**Exercise directions:**
Reproduce the data below in full and to the letter, images excepted.

**Records provided:**
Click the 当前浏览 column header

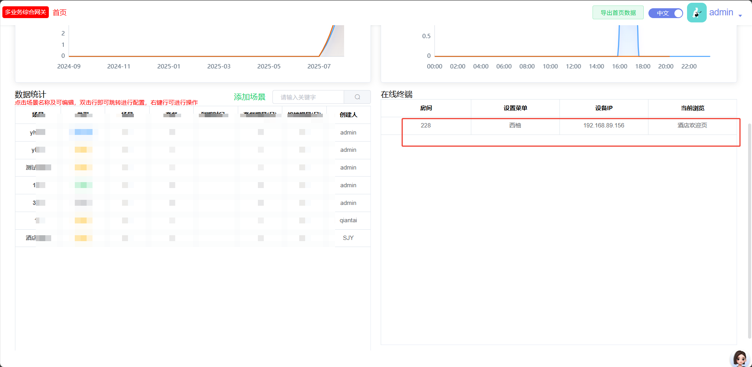click(692, 108)
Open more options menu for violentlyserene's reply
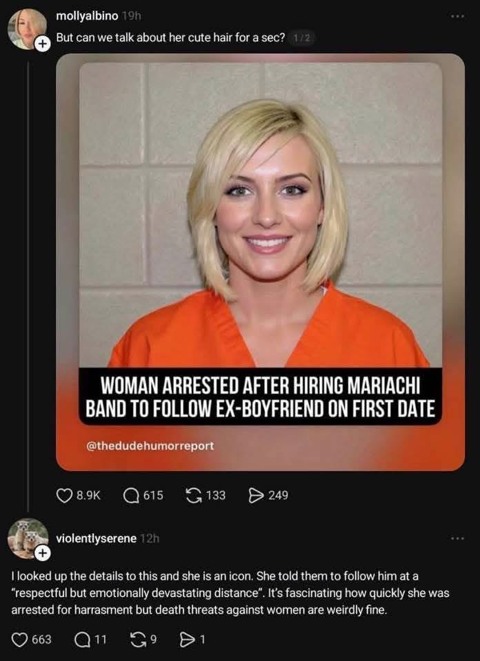 tap(457, 538)
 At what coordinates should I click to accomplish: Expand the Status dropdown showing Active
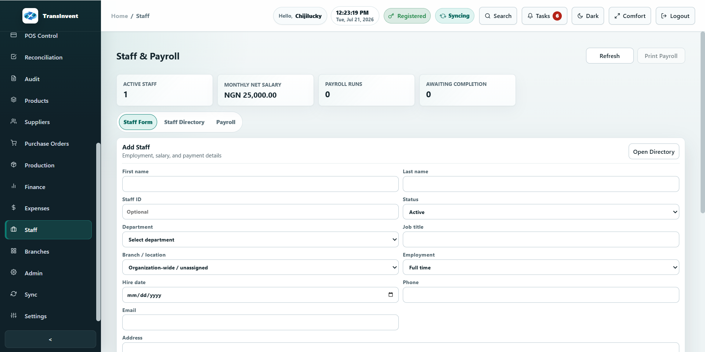pos(541,212)
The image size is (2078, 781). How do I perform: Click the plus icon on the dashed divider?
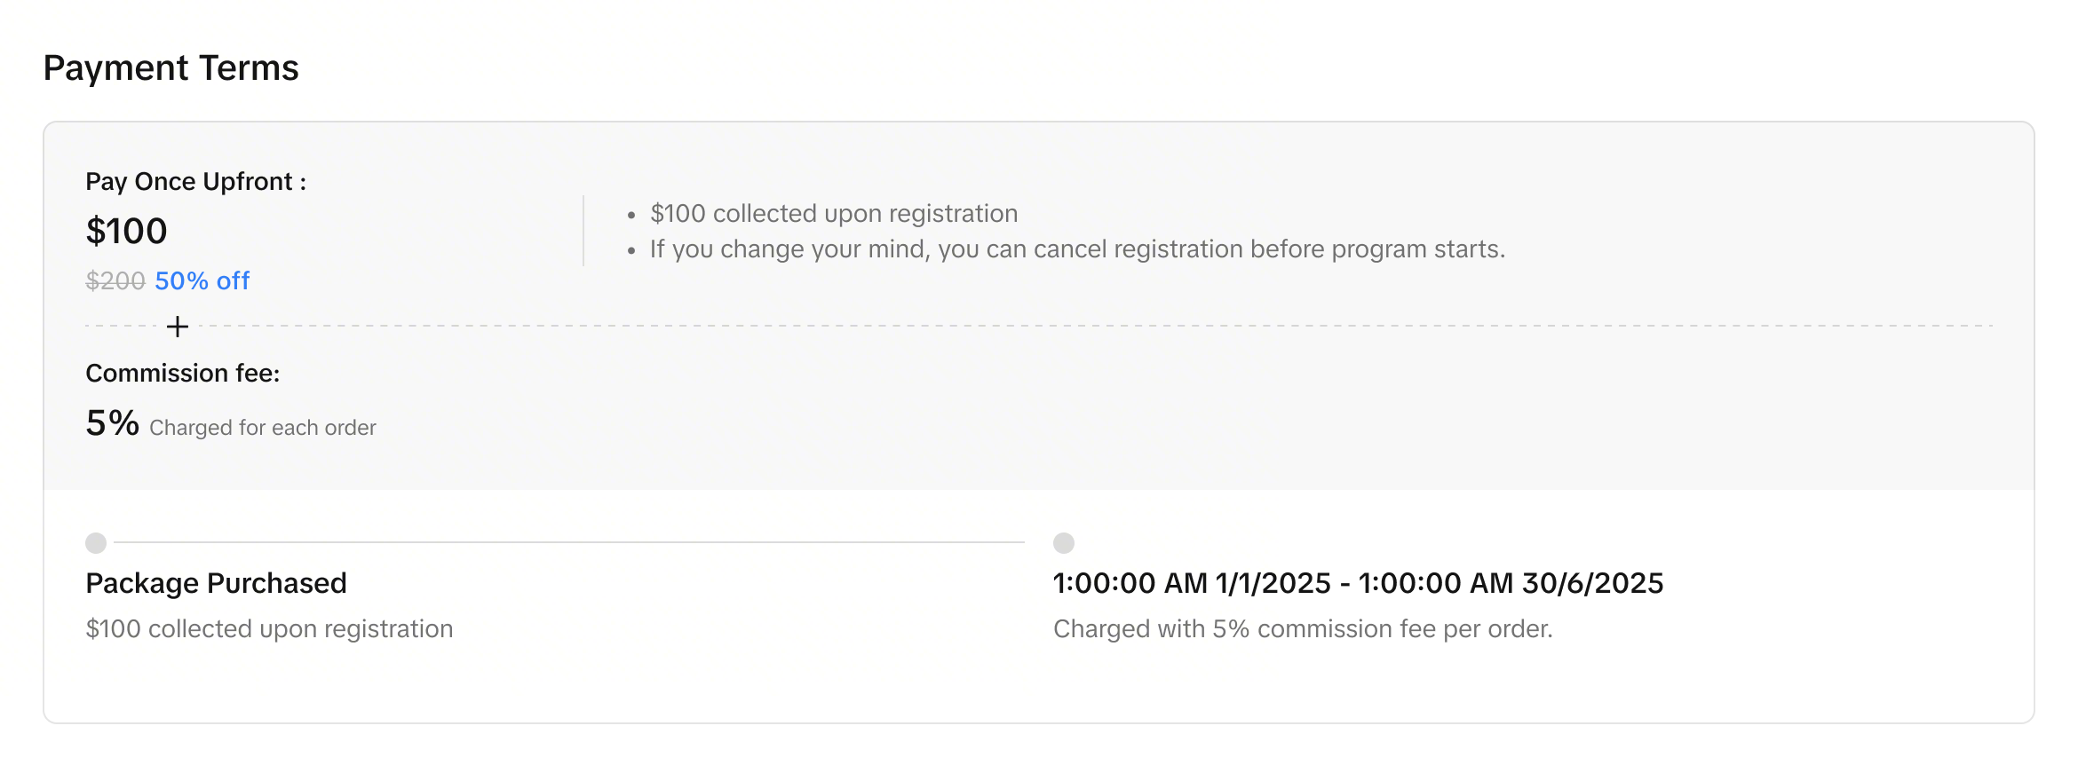(x=178, y=327)
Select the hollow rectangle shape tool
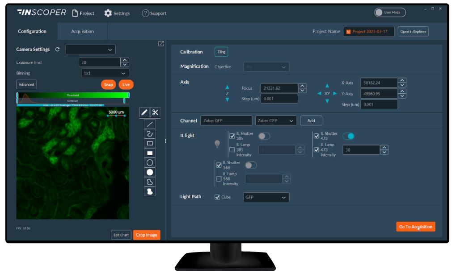456x273 pixels. [150, 143]
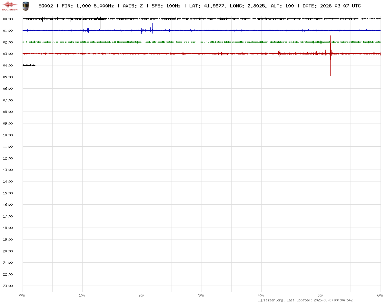
Task: Click the large red spike in 03:00 trace
Action: click(x=330, y=55)
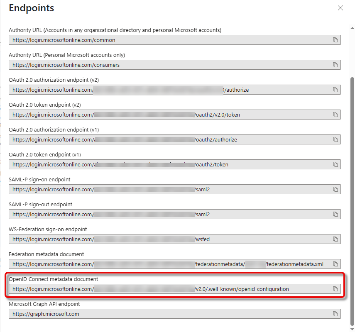Click the consumers Authority URL text field

(166, 65)
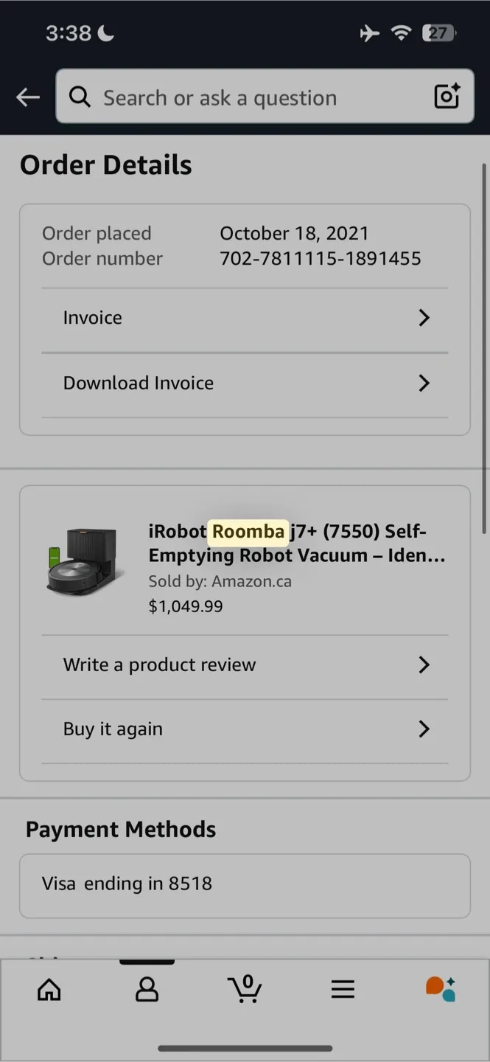
Task: Go back using the back arrow
Action: (27, 97)
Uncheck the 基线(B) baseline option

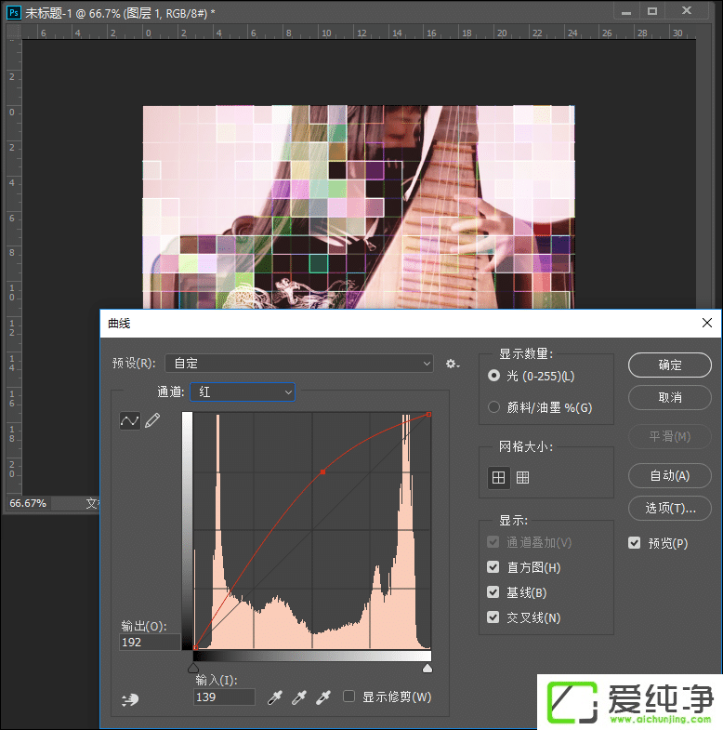pyautogui.click(x=493, y=592)
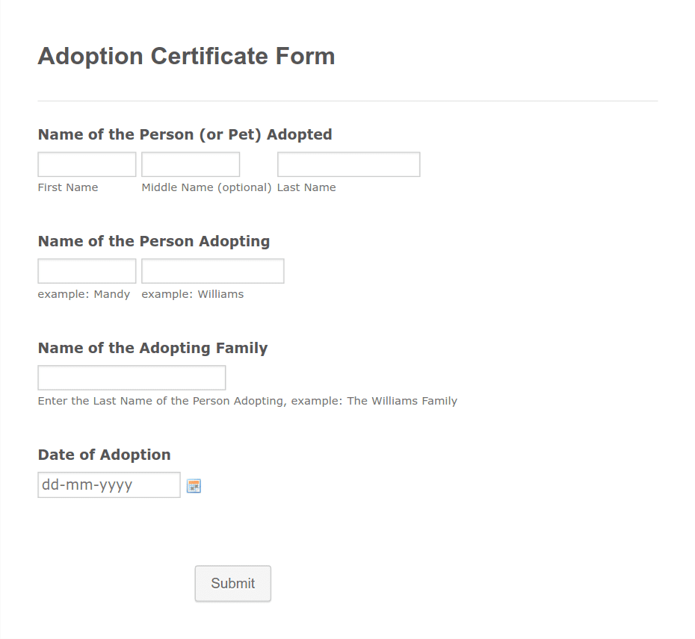Click the 'example: Williams' hint text

[x=193, y=294]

**Answer space:**
Click the 当前浏览 column header

click(692, 108)
Open more options menu for violentlyserene's reply
 tap(457, 538)
 At what coordinates should I click to accomplish: Expand the Status dropdown showing Active
pos(541,212)
The image size is (2078, 781). How do I perform: Click the plus icon on the dashed divider?
(x=178, y=327)
Select the hollow rectangle shape tool
456x273 pixels. [150, 143]
Task: Click the large red spike in 03:00 trace
Action: click(x=330, y=55)
Click the consumers Authority URL text field

(166, 65)
Task: Go back using the back arrow
Action: (27, 97)
Uncheck the 基线(B) baseline option

pyautogui.click(x=493, y=592)
Click the 'example: Williams' hint text

[x=193, y=294]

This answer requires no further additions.